President Biden departed the United States Wednesday on his first foreign trip as president, with stops in the United Kingdom, Belgium and Switzerland, and meetings with world leaders, including Queen Elizabeth II and Russian President Vladimir Putin, planned over the next seven days.
But Biden had a summit of a different sort before he left. On the tarmac at Joint Base Andrews, the president swatted away what appeared to be a cicada that had landed on his neck.
“Watch out for the cicadas,” he told reporters before boarding Air Force One. “One just got me.”

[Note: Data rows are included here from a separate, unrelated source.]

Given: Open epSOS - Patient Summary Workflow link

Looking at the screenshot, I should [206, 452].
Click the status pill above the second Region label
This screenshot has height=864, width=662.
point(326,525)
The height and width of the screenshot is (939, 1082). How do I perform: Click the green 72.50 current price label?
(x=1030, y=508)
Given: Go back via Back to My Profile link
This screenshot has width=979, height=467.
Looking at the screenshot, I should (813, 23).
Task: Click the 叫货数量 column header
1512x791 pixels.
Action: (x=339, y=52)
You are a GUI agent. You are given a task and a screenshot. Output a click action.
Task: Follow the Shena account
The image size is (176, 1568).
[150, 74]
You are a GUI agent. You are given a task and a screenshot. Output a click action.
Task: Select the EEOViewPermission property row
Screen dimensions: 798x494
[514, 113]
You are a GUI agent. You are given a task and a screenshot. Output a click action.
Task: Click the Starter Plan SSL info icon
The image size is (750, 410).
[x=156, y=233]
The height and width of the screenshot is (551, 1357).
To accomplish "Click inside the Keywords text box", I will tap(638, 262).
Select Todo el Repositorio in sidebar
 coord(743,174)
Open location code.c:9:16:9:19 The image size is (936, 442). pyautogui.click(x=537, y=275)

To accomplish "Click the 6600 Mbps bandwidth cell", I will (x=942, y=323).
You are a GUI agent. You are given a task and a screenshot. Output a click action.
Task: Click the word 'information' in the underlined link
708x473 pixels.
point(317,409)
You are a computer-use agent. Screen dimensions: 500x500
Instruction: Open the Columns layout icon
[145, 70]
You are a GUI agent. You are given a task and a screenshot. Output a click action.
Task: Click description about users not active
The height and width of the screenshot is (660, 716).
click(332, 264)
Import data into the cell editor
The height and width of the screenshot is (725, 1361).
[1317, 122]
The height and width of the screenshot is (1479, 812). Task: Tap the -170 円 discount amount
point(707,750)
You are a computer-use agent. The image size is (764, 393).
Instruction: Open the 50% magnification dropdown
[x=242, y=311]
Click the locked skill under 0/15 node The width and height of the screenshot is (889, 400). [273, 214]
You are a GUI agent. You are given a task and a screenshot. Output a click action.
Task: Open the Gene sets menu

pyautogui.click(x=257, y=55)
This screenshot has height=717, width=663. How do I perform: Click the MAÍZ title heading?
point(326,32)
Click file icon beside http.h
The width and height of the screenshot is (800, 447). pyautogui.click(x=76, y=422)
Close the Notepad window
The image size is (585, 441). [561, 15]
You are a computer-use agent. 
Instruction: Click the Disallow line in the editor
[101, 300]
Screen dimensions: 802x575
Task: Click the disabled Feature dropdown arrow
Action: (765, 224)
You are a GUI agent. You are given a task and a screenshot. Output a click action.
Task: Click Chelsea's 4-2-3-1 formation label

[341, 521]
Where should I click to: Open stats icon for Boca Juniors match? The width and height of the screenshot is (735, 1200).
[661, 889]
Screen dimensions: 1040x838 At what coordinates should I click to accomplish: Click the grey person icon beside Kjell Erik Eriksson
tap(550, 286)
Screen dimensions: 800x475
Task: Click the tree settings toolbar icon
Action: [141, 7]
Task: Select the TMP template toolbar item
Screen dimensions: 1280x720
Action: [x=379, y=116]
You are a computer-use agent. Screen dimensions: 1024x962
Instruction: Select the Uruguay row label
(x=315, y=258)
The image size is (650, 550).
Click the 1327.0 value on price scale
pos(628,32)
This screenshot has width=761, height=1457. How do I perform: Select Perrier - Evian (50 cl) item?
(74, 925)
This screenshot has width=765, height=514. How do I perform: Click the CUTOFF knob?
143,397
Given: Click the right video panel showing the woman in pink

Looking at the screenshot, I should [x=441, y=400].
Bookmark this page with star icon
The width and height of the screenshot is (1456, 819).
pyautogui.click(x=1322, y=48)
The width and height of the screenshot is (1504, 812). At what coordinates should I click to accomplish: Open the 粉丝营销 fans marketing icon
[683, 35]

The large flying insects have swarmed the eastern United States in recent weeks, with Brood X cicadas blanketing the Washington, D.C., area, in particular. The periodical cicadas make an appearance every 17 years.
On Tuesday night, the plane set to carry dozens of journalists to Europe to cover Biden’s first trip abroad was grounded after cicadas filled its engines, delaying its departure for more than five hours.
The president’s plane, though, flew off without a hitch.
In Europe, Biden will participate in the G-7 summit that kicks off Thursday in the U.K., the NATO summit in Brussels on June 14 and a highly anticipated meeting with Putin in Geneva on June 16.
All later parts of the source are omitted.